### Exercise:
The line with "The height and" starts the range, and the last line of the listing ends it. Retype that range exactly, without pictures.

━━━ Supplied data

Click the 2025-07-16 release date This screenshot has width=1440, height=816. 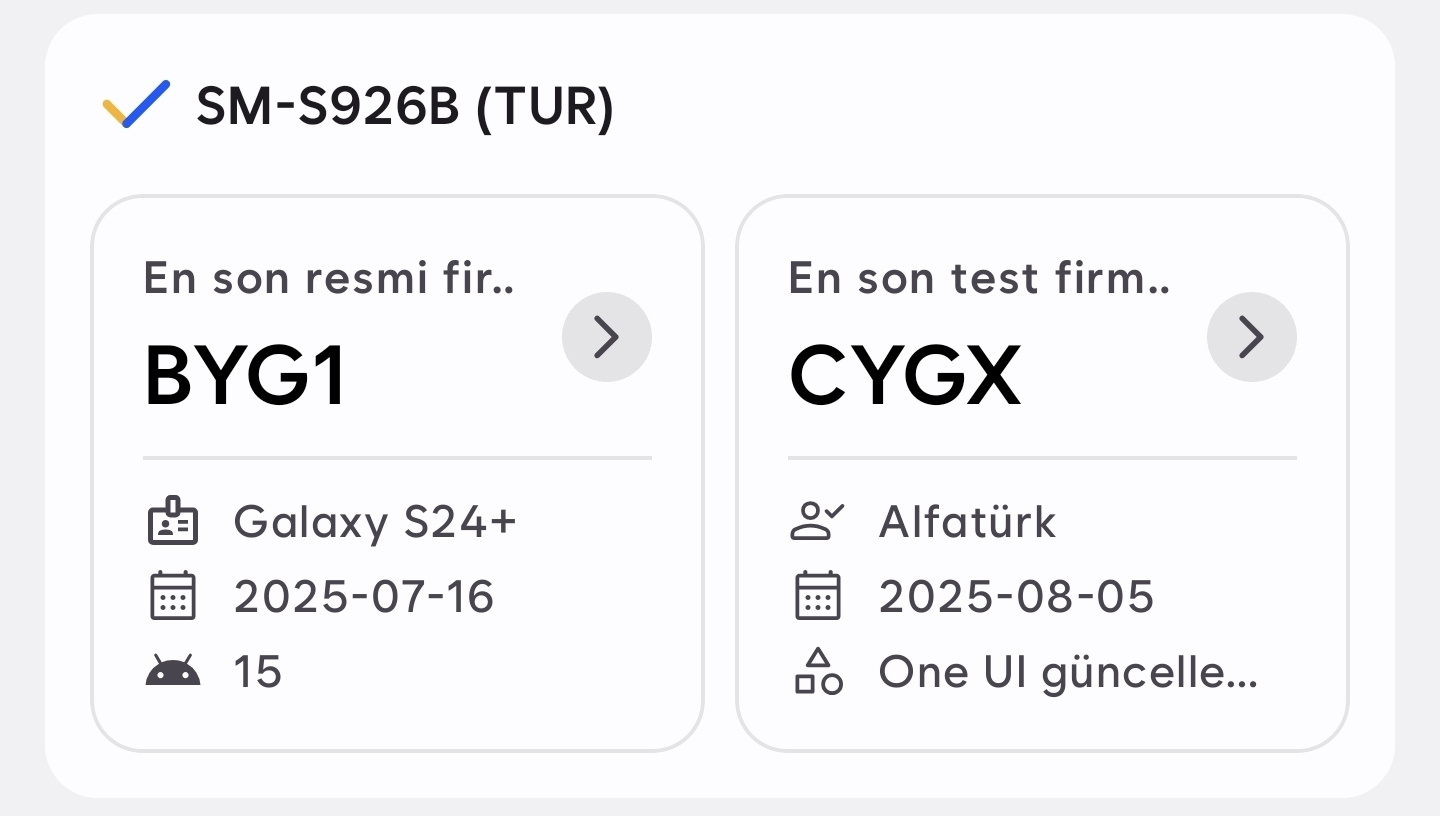[364, 597]
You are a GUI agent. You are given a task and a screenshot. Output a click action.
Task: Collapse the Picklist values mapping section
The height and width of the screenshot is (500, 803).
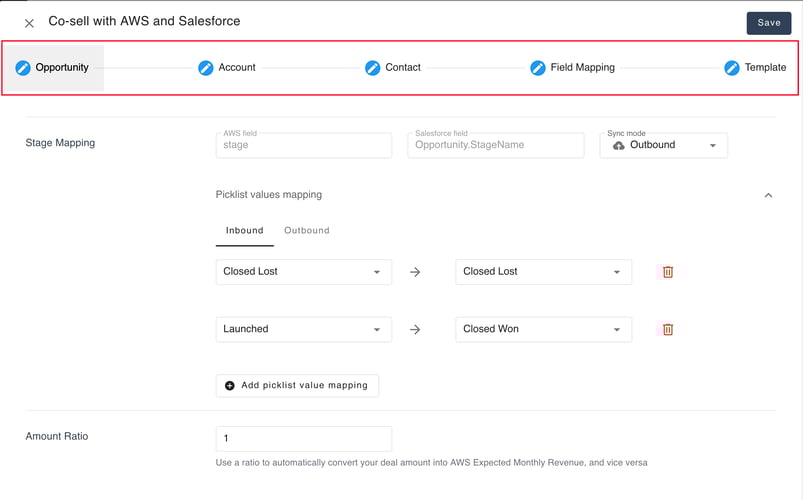pyautogui.click(x=768, y=195)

━━━━━━

### Exercise result:
The height and width of the screenshot is (500, 803).
pyautogui.click(x=768, y=195)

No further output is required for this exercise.